Probiotics to Support the Immune System

One of the most important microbes that you should have in your gut is Bifidobacteria. This microbe supports the immune system and also inhibits the growth of harmful bacteria. Interestingly, infants who are breastfed have high levels of Bifidobacteria. This boost in the immune protective bacteria reduces after breastfeeding stops. 

Bifidobacterium longum (B. longum) helps to support the immune system by breaking down carbohydrates. B. longum also protects your body from free radicals by working as an antioxidant, further supporting your immune system. Another 2009 study exposed that probiotics reduced the incidence of fever by 50% for a single strain, and those who took a combined probiotic (with several strains were 73% less likely to have a fever. 

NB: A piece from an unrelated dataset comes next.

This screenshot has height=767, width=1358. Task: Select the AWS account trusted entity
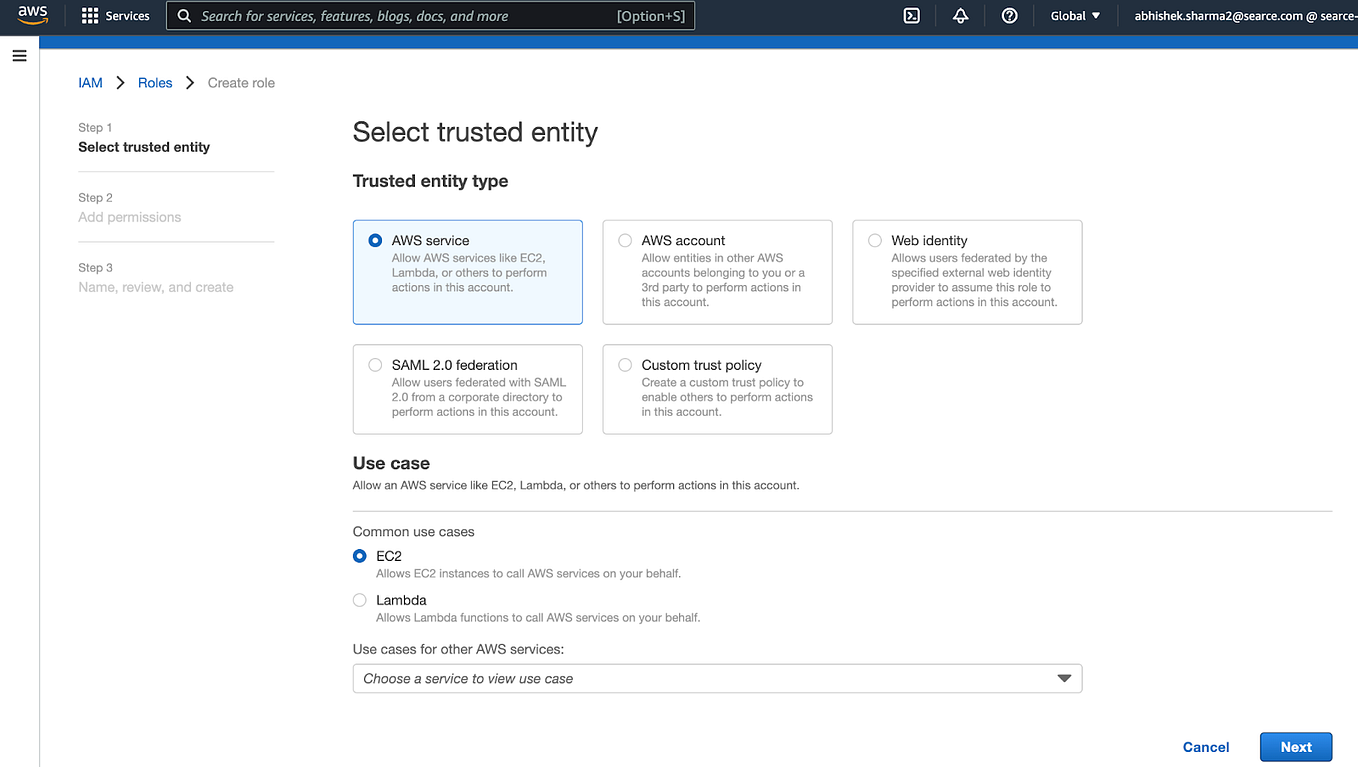(624, 240)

10 of the Best Natural Prebiotic-rich Foods

Prebiotic-rich foods are high in dietary fibre and natural sugars that feed the good bacteria in your gut. Fermenting foods, extracting nutrients and boosting digestion. Prebiotics help good bacteria grow and thrive while crowding out bad bacteria. Here are 10 of the best natural prebiotic-rich whole foods:

Can you get Probiotics from Food?

It’s popular to get your probiotics from supplementation, but you can also eat probiotic-rich foods. They’re made by fermenting foods like soya, vegetables or milk. Sauerkraut is one of the best (and easiest) probiotics to make. All you need is shredded cabbage and a mason jar. Other dietary sources of probiotics include – tempeh, kimchi, miso, kombucha, and gherkins, 

The Bottom Line

An imbalance or, more accurately, a severe reduction in the communities of good microbes is a factor that can impact all areas of life – from weight gain to brain development. However, a small change in your microbiome can also have far-reaching effects. The community of microbes in your gut help you digest food and ward off disease by working with your immune system. This delicate balance can be thrown out of whack by stress, processed foods, cigarettes, environmental toxins, or excess alcohol consumption.